Researchers in Massachusetts evaluated infants three times between the ages of six months and two. (1) At each visit, they recorded the amount of time the child slept and the amount of time they spent watching TV.

At three years of age, they evaluated the children for obesity, measuring body weight and height as well as skin fold thicknesses. The findings are noteworthy.

Infants who slept less than 12 hours were almost twice as likely to be overweight at age 3 (12% vs. 7%). If the low-sleep children also watched more than 2 hours of television a day, their risk of obesity rose to 17%.

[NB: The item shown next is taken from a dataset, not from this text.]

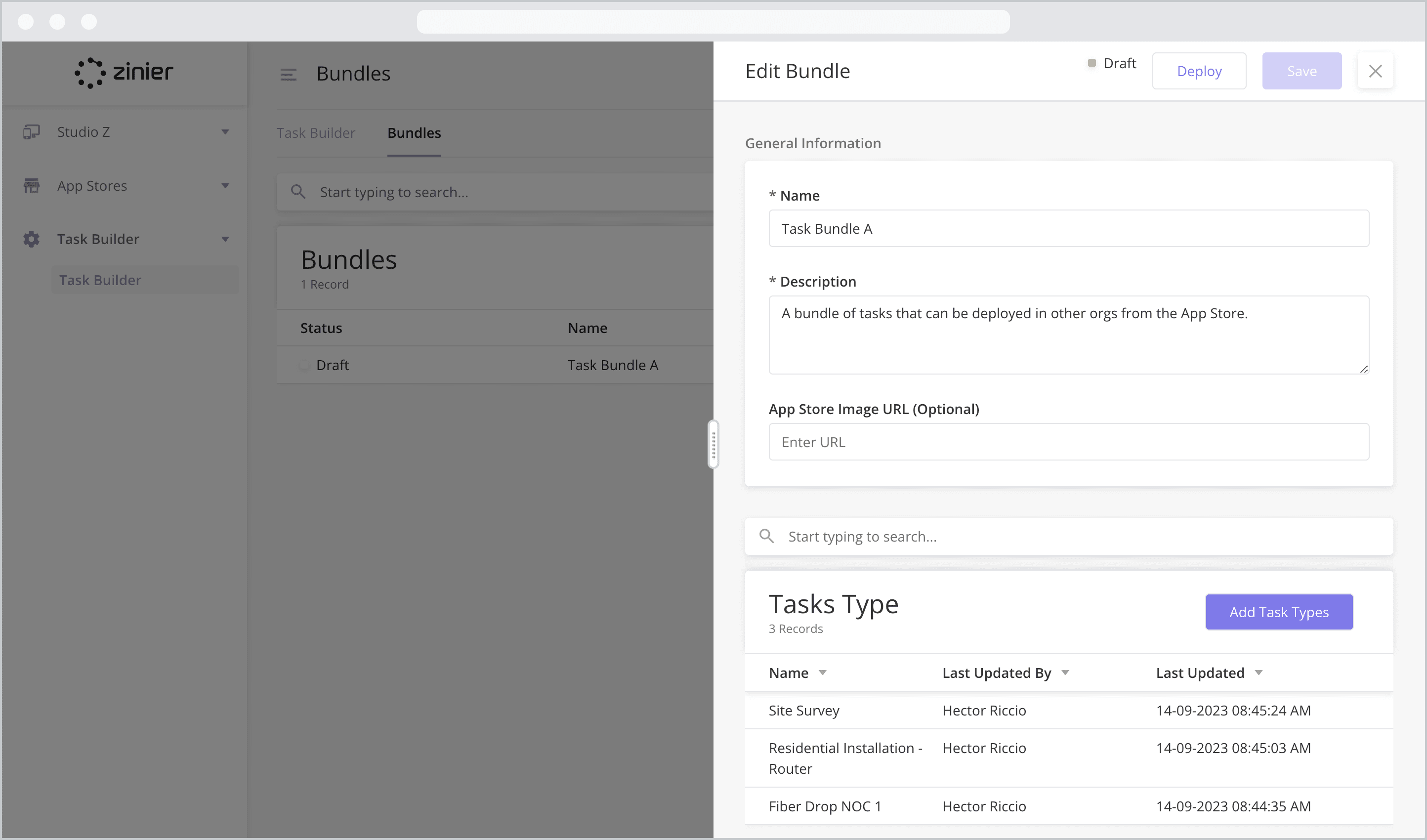Click the magnifier icon in Bundles search bar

Many factors contribute to the rise of obesity in America. Of course diet and exercise are important but research increasingly points to other issues as well.

Previous studies have shown an association between short sleeping hours and obesity in older children and adolescents (2). This study shows that association begins even in infancy.

Experts debate about the mechanism by which sleep affects weight. Some researchers postulate that being awake longer simply gives a child more time to eat. Another possibility is that decreased sleep leads to decreased activity while awake.

Others wonder if certain studies in adults apply to children as well. These studies show that lack of sleep has an adverse effect on hormones that influence appetite. (3, 4)

Whatever the cause, more and more evidence demonstrates the importance of adequate sleep for people of any age. Make getting adequate sleep a priority – both for yourself and for any children under your care.

References

1) Short Sleep Duration in Infancy and Risk of Childhood Overweight
Taveras, Elsie M MD, MPH et al. Arch Pediatr Adolesc Med. 2008;162(4):305-311.

2) Seicean A, Redline S, Seicean S; et al. Association between short sleeping hours and overweight in adolescents: results from a US Suburban High School survey. Sleep Breath. 2007;11(4):285-293.

3) Spiegel K, et al. Brief communication: sleep curtailment in healthy young men is associated with decreased leptin levels, elevated ghrelin levels, and increased hunger and appetite. Ann Intern Med. 2004;141(11):846-850.

4) Taheri S, Lin L, Austin D, Young T, Mignot E. Short sleep duration is associated with reduced leptin, elevated ghrelin, and increased body mass index. PLoS Med. doi:10.1371/journal.pmed.0010062. 2004;1(3):e62.